# Excerpt provided
[start]

Lieutenant Nelson in the New Orleans had no less trouble getting back to Smith and Arnold. After landing in Tourane in French Indochina, he immediately sent out a rescue crew to locate the Chicago. The team asked local missionaries for any news of airplanes, and word came back from a native fishing crew that they had seen two "monsters" flying in the air earlier in the day. Using their bearings, Nelson knew he had found their flight path.
By nightfall, the team was reunited, and the next day canoes were pulling the Chicago past elephants and tigers and toward civilization. Soon after, the Chicago, Boston, and New Orleans pressed on.
In Calcutta, with sacred bulls shading under the wings of their crafts, the fliers exchanged the heavy pontoons for wheels and mingled with the British troops stationed there.
After a long day of flying from Calcutta, the Boston touched down in Allahabad. Wade and Sgt. Henry Ogden stepped off the plane. They wiped the sweat from their brows and did their best to hide from the unbearable sun. They were reluctant to service the plane, add oil, and check the engine before another night of glad-handing with government officials and little sleep.
They settled into the task of servicing the plane when they heard an unfamiliar noise. After 10,000 miles they knew every sound the machine made and what it meant, except for this.
It sounded like struggling. It was coming from the baggage compartment. The baggage door swung open, and a familiar sweating man popped out from inside the compartment. He waved.
It was Linton Wells, an Associated Press reporter who had followed the boys from Japan. When the fliers switched from pontoons to wheels in Calcutta, Wells explained, they shaved hundreds of pounds off their weight and so he knew the World Cruisers could support the weight of another man, even if there was no seat for him. So he sneaked aboard.

[end]

# Objectives
• 1. In the World Cruiser excerpt, condense the paragraph beginning "After a long day of flying from Calcutta" into a short bulleted list that keeps its main facts.
• 2. Carry the World Cruiser excerpt forward, starting right after its final sentence.

# Dataset
[start]

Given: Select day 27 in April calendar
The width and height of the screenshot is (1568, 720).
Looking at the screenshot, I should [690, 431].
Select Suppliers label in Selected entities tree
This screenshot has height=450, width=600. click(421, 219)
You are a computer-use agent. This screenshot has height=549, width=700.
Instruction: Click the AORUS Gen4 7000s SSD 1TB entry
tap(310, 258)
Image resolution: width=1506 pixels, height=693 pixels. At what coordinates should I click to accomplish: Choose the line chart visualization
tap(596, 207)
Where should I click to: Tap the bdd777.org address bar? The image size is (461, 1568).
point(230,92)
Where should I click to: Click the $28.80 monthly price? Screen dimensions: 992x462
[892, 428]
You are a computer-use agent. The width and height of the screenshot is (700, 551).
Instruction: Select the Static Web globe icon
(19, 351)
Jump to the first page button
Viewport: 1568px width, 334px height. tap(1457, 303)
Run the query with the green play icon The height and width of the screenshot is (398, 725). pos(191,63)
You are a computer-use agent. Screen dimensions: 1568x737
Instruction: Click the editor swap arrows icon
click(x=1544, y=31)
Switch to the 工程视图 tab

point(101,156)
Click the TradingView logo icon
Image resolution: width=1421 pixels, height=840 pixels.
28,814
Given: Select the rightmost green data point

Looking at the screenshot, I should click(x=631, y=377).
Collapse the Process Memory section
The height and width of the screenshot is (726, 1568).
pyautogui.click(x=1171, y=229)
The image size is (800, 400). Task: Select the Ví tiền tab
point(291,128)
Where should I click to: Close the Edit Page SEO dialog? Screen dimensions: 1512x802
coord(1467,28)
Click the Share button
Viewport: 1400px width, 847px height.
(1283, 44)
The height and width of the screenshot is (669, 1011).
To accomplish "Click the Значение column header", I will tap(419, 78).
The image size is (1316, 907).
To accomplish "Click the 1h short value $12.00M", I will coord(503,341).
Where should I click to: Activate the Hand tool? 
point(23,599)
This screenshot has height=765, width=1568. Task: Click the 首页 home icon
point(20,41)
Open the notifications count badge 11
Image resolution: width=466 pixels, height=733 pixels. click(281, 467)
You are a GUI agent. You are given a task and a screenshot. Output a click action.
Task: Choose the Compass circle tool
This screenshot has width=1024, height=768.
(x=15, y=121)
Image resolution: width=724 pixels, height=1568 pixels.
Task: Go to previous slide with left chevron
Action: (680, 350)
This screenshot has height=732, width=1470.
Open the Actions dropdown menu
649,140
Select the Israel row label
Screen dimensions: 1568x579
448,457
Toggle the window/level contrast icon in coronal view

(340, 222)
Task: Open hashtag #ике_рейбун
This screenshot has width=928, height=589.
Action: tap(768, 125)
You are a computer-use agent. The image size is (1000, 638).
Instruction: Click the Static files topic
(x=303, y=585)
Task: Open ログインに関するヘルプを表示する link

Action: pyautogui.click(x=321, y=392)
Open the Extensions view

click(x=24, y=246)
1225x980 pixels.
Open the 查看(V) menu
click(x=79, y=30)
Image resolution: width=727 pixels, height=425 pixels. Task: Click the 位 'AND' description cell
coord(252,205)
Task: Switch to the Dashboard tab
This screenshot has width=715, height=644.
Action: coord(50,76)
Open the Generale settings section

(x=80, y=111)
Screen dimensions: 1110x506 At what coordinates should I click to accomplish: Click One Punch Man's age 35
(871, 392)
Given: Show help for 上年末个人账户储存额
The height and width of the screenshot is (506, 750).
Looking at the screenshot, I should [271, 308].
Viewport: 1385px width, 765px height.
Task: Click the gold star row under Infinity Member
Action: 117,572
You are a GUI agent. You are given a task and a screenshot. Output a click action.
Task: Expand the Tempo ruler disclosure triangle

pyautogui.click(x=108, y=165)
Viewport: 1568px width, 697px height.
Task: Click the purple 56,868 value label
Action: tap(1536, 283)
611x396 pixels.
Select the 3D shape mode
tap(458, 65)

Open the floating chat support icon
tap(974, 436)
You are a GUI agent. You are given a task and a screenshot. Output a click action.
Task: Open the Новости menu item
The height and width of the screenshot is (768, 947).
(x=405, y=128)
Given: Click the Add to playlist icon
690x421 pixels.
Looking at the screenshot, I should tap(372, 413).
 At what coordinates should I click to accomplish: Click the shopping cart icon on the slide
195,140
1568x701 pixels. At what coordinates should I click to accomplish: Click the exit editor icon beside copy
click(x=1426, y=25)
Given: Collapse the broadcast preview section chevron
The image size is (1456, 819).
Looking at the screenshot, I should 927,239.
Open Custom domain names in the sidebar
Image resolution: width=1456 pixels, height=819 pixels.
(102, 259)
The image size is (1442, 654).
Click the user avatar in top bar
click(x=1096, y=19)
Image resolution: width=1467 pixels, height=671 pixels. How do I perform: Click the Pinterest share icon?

[end]

# Responses in order
• 1.
- The Boston landed in Allahabad after a long day of flying from Calcutta.
- Wade and Sgt. Henry Ogden left the plane, wiping away sweat and trying to escape the harsh sun.
- They were reluctant to service the plane by adding oil and checking the engine.
- Another night of glad-handing with government officials and little sleep lay ahead.

• 2.
The fliers were as delighted as they were surprised: Wells was a passionate reporter and had endeared himself to them as a constant companion across much of Asia. In India, Wells was supposed to hand over reporting of the world flight to another Associated Press reporter but was too interested in the flight to give it up. So, with a toothbrush and pencil, he stowed himself away in the Boston. Smith cabled General Patrick to see if the reporter could tag along the rest of the flight but received no word back. Smith gave Wells the OK, and the crew pushed onto Karachi.
Nelson and Harding
An hour outside the booming Indian town, the engine in the New Orleans poured white smoke. Soon oil spilled out its sides. The ground below was cracked desert floor, and any landing would wreck the plane. For pilot Erik Nelson, a crashed landing meant the end of the world flight.
Nelson had circumnavigated the world before. Twice, in fact. Like the rest of the round-the-world team, Nelson's proclivity for school was slight, and his desire for adventure strong. By the time he was 16 he had found his calling on the open sea. A Swede by birth, Nelson first worked as a hand on a barque with a Swedish crew. While cruising the waters of Uruguay, Russia, and the United States, he taught himself English. Soon he was on British boats. By 1909, hearing that deckhands on American racing yachts were well paid, he made his way to Hoboken, New Jersey, and toward American citizenship. By 1917 Nelson had tried to enlist in the Esquadrille Lafayette and twice in the U.S. Army Air Service before he was accepted. By 1919 he was setting records on flights across the Grand Canyon and from New York to Nome, Alaska. He was not a man to give up easily.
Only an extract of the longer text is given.